“So here we are. What do we do next?”

Hilda looks at me—me, age fourteen—as if I might actually know, and it’s kind of unnerving. Everyone I know, their life goes along in set periods: grade school, junior high, high school, college, and maybe getting married. They don’t really have to think what comes next.

I say cautiously, “My pop says a kid’s got to go to college now to get anywhere. Maybe he ought to go back to school.”

“You’re so right, Grandpa,” she says, and I would have felt silly, but she has a nice friendly laugh. “I wish I could persuade him to go back. But it’s not so easy. I guess he’s got to get a job and go to night school, if they’ll accept him. He won’t ask his father for money.”
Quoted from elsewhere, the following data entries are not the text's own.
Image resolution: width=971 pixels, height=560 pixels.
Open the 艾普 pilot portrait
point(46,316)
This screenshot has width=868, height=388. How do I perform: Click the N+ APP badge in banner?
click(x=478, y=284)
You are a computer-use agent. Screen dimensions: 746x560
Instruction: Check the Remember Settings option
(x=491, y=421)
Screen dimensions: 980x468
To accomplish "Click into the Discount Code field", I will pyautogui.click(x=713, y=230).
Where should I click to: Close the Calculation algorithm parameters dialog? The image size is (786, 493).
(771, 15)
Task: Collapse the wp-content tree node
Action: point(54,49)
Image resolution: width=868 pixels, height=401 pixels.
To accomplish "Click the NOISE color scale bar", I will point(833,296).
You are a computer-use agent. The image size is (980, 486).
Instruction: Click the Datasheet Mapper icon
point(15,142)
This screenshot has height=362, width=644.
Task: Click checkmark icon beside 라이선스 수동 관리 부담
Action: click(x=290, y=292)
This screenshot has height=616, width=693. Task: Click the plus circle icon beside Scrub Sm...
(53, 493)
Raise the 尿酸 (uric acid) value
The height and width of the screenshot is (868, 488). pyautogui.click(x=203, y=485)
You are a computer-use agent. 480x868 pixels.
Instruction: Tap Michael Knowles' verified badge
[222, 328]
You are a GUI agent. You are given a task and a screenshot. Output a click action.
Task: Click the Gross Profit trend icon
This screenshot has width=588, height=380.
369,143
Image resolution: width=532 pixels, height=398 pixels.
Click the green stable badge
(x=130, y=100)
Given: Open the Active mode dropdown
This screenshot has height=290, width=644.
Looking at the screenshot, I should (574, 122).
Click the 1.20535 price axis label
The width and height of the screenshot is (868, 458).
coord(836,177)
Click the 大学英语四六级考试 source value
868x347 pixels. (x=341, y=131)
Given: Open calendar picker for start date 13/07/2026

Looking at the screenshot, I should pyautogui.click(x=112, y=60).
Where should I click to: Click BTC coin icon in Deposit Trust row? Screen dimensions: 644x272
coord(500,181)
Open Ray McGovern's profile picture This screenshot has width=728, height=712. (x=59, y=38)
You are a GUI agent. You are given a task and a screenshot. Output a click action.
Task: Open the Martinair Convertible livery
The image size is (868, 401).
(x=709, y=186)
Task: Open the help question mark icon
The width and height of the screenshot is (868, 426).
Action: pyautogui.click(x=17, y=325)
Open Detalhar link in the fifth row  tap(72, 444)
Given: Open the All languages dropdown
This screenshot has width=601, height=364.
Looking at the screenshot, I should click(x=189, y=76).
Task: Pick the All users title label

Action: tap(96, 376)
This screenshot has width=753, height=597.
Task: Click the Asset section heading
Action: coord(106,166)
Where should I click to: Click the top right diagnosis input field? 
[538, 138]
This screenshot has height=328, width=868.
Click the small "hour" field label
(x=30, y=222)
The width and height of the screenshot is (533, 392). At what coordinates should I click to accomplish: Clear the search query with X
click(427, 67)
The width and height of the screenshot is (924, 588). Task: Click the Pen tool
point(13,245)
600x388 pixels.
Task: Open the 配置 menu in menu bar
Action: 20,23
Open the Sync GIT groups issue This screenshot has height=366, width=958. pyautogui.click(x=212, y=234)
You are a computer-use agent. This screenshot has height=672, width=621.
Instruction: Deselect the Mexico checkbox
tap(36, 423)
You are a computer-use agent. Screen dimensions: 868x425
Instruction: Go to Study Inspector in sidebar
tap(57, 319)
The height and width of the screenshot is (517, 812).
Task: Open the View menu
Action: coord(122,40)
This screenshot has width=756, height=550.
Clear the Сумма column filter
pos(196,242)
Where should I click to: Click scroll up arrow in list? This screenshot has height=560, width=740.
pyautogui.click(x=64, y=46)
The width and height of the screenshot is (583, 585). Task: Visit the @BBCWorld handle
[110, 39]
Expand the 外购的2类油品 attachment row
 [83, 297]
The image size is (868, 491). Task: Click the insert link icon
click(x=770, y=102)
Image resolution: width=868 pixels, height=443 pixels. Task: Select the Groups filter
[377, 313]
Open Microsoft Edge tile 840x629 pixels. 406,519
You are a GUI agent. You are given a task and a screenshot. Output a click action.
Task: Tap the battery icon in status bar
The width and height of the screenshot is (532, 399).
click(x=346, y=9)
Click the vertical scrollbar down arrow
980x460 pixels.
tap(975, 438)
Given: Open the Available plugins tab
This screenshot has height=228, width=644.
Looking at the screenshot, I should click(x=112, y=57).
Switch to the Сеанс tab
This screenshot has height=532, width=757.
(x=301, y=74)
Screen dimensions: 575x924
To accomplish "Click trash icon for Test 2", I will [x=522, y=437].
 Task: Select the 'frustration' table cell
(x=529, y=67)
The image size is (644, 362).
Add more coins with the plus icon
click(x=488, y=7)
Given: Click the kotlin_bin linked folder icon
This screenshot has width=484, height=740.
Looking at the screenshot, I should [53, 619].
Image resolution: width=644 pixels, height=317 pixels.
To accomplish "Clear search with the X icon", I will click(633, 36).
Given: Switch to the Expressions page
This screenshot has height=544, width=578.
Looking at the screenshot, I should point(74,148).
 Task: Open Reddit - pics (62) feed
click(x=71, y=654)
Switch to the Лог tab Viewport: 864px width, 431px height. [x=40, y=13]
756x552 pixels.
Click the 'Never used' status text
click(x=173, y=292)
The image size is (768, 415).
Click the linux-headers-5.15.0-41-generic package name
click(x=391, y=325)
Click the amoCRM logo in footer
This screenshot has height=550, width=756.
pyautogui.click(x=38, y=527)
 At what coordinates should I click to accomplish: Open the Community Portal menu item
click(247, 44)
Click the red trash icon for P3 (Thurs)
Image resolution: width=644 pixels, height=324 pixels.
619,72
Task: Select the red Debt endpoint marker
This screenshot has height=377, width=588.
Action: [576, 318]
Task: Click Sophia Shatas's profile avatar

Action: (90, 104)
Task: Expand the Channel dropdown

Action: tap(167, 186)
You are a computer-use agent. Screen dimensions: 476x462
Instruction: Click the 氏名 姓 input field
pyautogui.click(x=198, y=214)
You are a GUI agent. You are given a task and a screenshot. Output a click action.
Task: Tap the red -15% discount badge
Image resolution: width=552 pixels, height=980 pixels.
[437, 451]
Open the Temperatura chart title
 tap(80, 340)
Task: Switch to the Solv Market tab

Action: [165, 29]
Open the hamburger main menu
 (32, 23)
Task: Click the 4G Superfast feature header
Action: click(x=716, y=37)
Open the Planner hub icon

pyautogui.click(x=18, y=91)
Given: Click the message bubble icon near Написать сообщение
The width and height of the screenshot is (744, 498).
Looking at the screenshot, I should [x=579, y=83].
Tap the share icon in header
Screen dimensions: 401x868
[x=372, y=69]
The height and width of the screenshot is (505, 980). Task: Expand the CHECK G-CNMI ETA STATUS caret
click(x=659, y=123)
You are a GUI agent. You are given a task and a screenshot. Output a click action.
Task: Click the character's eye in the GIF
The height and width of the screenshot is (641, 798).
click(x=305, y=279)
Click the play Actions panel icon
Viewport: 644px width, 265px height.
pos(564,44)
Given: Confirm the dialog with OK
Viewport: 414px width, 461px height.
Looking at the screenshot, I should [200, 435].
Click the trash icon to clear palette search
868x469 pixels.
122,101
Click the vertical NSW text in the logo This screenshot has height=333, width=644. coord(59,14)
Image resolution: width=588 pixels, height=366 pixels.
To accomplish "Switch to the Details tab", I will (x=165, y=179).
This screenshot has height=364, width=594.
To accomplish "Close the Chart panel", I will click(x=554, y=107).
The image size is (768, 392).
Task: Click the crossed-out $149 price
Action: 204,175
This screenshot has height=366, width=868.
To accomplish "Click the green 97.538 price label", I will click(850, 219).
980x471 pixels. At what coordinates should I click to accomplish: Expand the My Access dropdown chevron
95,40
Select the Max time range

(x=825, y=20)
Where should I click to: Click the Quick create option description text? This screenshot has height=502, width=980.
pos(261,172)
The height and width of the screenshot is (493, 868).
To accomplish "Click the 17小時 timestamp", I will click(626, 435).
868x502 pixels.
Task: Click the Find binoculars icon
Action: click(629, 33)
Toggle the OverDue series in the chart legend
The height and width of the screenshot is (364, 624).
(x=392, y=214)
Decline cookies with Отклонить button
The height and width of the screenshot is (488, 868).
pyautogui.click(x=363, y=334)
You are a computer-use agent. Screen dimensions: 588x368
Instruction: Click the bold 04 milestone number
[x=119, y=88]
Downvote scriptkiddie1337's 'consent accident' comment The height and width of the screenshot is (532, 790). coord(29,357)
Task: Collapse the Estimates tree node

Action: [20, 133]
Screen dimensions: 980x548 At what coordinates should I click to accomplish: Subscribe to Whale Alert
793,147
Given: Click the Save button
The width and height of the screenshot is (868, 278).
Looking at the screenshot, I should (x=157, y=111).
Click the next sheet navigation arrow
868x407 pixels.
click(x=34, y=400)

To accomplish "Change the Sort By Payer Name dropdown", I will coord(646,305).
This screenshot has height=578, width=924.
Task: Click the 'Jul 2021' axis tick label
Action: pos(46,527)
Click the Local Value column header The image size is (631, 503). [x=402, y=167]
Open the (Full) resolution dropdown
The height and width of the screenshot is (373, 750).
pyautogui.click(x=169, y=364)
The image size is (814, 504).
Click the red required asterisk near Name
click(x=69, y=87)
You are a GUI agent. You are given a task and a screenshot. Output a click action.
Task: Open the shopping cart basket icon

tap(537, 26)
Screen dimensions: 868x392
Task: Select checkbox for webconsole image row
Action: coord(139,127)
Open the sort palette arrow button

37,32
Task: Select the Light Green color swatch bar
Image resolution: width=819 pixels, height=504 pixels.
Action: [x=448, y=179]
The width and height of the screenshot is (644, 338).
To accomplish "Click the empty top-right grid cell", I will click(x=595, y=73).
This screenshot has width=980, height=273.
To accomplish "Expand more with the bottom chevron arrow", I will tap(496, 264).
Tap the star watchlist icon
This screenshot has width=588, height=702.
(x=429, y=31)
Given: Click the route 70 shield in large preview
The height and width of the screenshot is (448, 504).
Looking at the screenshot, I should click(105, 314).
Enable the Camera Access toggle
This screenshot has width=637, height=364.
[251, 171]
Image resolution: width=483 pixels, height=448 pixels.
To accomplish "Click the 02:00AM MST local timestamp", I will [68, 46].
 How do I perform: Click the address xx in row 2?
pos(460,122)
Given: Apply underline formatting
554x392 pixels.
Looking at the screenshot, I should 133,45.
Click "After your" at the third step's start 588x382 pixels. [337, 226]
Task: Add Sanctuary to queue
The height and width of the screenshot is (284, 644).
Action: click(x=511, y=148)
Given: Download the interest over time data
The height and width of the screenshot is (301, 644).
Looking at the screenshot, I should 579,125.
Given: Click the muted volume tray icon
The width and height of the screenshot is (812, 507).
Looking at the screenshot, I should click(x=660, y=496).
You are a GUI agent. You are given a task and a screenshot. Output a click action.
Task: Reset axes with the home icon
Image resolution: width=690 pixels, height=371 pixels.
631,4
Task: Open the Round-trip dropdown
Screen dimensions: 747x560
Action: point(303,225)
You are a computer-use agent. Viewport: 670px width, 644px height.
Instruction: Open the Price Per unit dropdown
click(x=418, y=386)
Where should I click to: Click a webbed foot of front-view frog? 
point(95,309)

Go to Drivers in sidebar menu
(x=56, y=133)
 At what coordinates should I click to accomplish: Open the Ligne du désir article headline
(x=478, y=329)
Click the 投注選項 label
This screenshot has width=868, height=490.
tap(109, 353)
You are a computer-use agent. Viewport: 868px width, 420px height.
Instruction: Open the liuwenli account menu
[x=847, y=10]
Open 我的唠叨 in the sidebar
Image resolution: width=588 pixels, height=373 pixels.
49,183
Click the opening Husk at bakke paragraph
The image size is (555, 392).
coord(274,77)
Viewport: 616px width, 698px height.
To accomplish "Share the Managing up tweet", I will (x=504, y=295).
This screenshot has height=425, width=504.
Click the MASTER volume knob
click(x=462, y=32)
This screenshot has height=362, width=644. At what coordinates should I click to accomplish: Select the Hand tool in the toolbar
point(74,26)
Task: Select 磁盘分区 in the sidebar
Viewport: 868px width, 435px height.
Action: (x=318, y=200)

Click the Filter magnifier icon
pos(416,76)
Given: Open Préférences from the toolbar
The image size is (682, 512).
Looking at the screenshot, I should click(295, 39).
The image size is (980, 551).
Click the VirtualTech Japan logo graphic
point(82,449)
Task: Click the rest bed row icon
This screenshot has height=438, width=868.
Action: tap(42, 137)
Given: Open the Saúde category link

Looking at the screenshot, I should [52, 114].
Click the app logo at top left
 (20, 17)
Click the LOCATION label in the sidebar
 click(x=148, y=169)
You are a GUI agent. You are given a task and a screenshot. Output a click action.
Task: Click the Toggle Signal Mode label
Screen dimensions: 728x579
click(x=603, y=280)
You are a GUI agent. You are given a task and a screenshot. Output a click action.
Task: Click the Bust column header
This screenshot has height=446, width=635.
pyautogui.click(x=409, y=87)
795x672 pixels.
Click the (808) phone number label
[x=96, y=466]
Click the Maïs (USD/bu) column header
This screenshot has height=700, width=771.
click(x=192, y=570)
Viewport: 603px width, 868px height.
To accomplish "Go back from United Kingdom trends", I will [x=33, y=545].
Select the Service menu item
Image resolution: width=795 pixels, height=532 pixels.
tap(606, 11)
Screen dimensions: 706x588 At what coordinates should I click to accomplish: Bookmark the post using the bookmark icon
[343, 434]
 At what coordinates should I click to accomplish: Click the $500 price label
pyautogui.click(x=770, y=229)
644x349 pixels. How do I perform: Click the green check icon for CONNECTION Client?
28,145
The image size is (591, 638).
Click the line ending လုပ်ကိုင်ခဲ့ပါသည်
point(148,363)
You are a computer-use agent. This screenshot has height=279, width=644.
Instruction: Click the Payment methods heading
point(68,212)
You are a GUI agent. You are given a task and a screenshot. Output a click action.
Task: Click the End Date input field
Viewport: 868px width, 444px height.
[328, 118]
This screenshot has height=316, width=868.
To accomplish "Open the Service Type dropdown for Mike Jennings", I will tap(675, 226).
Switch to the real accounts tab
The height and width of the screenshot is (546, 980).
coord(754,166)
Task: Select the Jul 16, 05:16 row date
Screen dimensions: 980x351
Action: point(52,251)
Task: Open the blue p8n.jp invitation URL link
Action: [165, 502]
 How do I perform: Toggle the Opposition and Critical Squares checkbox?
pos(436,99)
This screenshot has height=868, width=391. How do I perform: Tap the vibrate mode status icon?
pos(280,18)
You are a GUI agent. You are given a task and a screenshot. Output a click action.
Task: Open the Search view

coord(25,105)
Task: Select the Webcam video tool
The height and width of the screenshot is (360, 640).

“You two got my life figured out?” Tom has come up behind us while we were lying in the sand on our stomachs. “I just hope that sour grape at the filling station gives me a good recommendation so I can get another job. The way he watches his cash register, you’d think I was Al Capone.”

We talk a bit, and then Hilda gets up and says she’s going to the ladies’ room. She doesn’t act coy about it, the way most girls do when they’re sitting with guys. She just leaves.

“How do you like Hilda?” Tom asks, and again I’m sort of surprised, because he acts like he really wants my opinion.

“She’s nice,” I say.

“Yeah.” Tom suddenly glowers, as if I’d said I didn’t like her. “I don’t know why she wastes her time on me. I’ll never be any use to her. When her family hears about me, I’ll get the boot.”

“I could ask my pop. You know, I told you he’s a lawyer. Maybe he’d know how you go about getting back into college or getting a job or something.”